▶ [DESCRIPCIÓN DEL PROBLEMA]:
Transcribe sin cambios el fragmento del texto sobre la empatía en algunas profesiones que va desde "Hay profesiones en" hasta "con el investigado.".

▶ [TEXTO DE ORIGEN]:
■ ■ ■ ■ ■ ■ ■

YO, MI, ME, CONMIGO

Hay profesiones en las que la empatía resulta compañera difícilmente llevadera.

Entiéndase que un médico no empatice normalmente con sus pacientes. Mal lo iba a pasar cada vez que un dolor ajeno le obligara a sentirse dolorido. Entiéndase un profesional en el ejército. Complicado exigir disciplina hercúlea dejándose ablandar por las necesidades personales de la tropa. Entiéndase un inspector de hacienda (seguro que algún andaluz dice ahora aquello de "malage", mientras con los dedos índice y anular hace el ostensible y grosero gesto de "los cuernos", o bien cruza el índice y el corazón, y, esta vez algún gallego, replica el consabido "meigas fora". Perdonen Vds. la interrupción). Imposible compaginar el ejercicio de investigación fiscal con una implicación afectiva con el investigado.

■ ■ ■ ■ ■ ■ ■

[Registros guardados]
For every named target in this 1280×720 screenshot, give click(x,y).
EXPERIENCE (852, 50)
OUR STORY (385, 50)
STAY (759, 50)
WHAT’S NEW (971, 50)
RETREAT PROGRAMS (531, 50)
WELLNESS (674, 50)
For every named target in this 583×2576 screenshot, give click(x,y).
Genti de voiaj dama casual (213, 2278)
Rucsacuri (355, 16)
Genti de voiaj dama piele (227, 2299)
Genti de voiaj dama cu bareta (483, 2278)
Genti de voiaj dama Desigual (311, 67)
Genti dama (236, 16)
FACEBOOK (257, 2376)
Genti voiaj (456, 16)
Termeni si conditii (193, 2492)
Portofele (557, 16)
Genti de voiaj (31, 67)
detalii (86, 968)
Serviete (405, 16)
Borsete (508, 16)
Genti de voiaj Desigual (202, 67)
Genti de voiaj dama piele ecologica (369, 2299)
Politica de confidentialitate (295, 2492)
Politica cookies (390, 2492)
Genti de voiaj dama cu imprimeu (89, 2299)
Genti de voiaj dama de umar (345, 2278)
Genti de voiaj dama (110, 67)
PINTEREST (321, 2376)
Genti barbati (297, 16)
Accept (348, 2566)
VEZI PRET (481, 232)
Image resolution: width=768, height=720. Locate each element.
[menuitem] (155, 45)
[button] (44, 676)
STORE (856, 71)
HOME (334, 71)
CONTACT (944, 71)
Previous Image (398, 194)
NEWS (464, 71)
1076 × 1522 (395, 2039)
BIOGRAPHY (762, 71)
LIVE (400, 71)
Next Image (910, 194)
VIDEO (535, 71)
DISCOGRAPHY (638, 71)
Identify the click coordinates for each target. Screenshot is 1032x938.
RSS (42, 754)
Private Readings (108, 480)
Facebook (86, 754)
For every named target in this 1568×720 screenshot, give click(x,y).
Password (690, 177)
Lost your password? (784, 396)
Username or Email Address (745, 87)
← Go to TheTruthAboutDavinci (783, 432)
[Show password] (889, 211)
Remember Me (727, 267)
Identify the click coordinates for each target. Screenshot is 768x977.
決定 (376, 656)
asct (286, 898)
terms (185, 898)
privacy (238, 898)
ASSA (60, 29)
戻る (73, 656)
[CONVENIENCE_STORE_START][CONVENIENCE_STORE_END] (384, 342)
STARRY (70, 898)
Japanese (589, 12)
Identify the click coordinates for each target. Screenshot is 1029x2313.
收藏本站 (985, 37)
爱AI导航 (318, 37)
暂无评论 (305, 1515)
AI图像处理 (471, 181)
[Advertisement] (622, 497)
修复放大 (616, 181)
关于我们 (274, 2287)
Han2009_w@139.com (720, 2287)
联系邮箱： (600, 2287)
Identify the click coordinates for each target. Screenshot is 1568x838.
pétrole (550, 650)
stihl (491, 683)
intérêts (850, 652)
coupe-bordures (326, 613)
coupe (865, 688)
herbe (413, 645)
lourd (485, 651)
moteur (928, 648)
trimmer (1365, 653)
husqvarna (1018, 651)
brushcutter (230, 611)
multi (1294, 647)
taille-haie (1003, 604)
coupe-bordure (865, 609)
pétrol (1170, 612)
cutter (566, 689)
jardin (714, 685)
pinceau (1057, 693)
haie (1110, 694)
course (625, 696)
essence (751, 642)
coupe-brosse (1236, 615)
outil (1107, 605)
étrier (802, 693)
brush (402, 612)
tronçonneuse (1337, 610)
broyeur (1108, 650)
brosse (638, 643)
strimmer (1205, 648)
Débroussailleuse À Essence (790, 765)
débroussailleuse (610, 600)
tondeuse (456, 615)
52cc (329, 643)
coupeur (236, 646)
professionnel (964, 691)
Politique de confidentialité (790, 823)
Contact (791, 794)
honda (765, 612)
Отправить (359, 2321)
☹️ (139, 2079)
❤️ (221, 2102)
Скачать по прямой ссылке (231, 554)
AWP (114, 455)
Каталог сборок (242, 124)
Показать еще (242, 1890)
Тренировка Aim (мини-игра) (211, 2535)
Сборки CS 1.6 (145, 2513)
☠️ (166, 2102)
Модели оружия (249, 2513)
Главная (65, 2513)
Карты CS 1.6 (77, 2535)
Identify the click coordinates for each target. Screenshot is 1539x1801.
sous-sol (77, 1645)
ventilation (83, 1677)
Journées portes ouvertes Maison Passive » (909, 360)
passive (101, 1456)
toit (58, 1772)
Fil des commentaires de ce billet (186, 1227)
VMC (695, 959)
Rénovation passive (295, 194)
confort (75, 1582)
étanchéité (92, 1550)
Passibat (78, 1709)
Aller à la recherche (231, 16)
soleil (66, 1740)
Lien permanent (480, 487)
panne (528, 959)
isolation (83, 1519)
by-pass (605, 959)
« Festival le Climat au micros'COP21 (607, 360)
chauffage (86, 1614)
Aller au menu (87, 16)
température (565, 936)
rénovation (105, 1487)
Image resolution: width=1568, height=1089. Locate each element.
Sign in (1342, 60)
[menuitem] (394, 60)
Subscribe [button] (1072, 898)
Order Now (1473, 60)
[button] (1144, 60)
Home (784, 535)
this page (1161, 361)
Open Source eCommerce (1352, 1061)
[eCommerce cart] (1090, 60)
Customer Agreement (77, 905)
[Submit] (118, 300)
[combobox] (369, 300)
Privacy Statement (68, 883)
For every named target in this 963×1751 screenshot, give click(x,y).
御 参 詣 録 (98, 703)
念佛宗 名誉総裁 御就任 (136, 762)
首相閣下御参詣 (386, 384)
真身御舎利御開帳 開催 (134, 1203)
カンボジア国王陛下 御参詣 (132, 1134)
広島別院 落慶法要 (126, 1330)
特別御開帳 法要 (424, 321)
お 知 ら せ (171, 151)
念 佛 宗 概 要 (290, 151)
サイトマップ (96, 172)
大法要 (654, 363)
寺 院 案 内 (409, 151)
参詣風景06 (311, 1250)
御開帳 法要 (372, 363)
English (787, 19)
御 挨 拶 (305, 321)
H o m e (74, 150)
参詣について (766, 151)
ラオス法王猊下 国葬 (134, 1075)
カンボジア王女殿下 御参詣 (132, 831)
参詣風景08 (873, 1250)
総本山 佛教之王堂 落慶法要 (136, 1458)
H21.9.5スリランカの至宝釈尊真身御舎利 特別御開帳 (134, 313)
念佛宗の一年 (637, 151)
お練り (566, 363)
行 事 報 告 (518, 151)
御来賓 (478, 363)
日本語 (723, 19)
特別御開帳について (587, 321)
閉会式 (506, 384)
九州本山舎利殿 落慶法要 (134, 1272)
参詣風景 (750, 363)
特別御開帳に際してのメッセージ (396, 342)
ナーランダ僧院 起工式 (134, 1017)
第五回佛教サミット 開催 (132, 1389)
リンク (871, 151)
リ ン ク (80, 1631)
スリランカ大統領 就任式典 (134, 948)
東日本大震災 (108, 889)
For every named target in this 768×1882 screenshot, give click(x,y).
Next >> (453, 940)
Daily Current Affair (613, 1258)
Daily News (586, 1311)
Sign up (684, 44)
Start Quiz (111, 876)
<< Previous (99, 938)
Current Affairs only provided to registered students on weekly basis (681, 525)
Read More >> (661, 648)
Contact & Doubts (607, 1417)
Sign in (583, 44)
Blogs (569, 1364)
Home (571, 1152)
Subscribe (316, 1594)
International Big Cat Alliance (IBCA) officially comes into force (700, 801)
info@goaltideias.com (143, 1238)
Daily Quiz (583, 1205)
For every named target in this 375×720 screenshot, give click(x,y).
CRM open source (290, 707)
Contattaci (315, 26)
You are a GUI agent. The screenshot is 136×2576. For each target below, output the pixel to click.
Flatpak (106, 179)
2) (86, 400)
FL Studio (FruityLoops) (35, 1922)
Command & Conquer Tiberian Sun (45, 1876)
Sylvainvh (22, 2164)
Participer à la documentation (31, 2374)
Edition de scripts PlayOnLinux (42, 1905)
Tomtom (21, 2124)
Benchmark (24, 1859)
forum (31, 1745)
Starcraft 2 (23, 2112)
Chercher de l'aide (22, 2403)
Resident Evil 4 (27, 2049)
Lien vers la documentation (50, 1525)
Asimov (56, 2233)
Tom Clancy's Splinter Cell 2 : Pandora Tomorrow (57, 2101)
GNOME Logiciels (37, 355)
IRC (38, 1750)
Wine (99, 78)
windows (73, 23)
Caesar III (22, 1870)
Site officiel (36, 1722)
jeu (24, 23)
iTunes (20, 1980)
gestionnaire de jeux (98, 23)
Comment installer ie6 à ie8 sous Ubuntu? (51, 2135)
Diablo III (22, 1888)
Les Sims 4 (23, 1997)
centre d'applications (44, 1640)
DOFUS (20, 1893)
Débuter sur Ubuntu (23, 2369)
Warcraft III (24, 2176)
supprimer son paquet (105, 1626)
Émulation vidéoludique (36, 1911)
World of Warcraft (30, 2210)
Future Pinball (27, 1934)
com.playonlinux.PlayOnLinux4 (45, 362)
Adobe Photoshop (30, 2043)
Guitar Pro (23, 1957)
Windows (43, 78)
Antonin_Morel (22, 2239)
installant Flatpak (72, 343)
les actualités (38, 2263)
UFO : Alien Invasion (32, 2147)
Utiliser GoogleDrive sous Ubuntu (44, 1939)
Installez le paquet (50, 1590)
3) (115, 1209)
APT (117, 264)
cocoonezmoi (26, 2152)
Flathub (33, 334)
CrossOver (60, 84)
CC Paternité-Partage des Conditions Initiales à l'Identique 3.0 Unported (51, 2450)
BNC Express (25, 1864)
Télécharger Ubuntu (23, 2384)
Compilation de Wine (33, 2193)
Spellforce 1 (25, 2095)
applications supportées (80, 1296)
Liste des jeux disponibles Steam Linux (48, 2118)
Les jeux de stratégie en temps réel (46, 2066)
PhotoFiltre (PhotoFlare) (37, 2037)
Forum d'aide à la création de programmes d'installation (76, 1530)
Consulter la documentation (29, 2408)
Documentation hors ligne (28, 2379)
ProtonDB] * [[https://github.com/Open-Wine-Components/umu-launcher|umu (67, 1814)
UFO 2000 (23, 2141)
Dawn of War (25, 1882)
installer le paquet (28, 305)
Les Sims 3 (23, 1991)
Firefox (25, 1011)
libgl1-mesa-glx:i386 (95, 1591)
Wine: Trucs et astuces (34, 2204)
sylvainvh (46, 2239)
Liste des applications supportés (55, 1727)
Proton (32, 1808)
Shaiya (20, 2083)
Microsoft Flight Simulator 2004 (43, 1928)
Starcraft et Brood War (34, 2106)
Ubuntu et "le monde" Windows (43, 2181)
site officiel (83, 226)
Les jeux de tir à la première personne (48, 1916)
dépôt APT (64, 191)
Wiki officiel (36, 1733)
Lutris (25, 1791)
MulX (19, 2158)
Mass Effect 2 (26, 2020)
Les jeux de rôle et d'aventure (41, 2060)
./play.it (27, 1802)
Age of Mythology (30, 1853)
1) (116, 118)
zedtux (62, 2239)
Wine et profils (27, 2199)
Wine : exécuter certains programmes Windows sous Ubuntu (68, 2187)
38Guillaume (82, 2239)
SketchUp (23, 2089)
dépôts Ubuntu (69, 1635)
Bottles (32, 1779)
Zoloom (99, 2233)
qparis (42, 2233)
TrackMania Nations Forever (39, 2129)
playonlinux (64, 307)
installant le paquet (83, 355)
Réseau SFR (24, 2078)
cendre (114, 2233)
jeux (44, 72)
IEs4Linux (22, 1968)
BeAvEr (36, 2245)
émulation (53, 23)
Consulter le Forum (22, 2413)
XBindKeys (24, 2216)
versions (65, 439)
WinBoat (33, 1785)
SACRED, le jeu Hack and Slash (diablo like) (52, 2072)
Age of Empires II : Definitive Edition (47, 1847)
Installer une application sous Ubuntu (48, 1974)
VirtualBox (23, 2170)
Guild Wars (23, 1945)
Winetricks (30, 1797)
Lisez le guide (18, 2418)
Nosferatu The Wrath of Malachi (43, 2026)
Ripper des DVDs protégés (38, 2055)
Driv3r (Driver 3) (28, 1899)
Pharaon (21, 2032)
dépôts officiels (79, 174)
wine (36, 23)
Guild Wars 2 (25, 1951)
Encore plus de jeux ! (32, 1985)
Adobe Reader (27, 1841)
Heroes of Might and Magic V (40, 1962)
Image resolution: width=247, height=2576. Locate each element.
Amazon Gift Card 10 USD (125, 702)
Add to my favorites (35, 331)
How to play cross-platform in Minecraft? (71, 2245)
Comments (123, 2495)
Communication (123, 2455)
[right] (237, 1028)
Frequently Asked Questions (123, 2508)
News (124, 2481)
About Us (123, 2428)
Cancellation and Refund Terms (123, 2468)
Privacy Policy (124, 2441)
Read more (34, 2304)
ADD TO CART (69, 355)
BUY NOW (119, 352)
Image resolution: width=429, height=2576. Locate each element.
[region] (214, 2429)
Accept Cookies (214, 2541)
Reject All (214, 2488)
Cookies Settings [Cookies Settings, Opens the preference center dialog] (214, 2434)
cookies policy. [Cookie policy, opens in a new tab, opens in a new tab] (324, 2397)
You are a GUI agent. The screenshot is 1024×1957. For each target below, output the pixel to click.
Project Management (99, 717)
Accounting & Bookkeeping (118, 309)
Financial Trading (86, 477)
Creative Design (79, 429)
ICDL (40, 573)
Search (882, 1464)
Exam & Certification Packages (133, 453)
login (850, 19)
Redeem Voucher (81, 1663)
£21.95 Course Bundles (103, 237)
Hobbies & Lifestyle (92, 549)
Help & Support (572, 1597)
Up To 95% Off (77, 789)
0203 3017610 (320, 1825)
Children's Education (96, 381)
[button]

■ ■ ■ ■ ■ ■ ■

▶ [RESULTADO OBTENIDO]:
Hay profesiones en las que la empatía resulta compañera difícilmente llevadera.

Entiéndase que un médico no empatice normalmente con sus pacientes. Mal lo iba a pasar cada vez que un dolor ajeno le obligara a sentirse dolorido. Entiéndase un profesional en el ejército. Complicado exigir disciplina hercúlea dejándose ablandar por las necesidades personales de la tropa. Entiéndase un inspector de hacienda (seguro que algún andaluz dice ahora aquello de "malage", mientras con los dedos índice y anular hace el ostensible y grosero gesto de "los cuernos", o bien cruza el índice y el corazón, y, esta vez algún gallego, replica el consabido "meigas fora". Perdonen Vds. la interrupción). Imposible compaginar el ejercicio de investigación fiscal con una implicación afectiva con el investigado.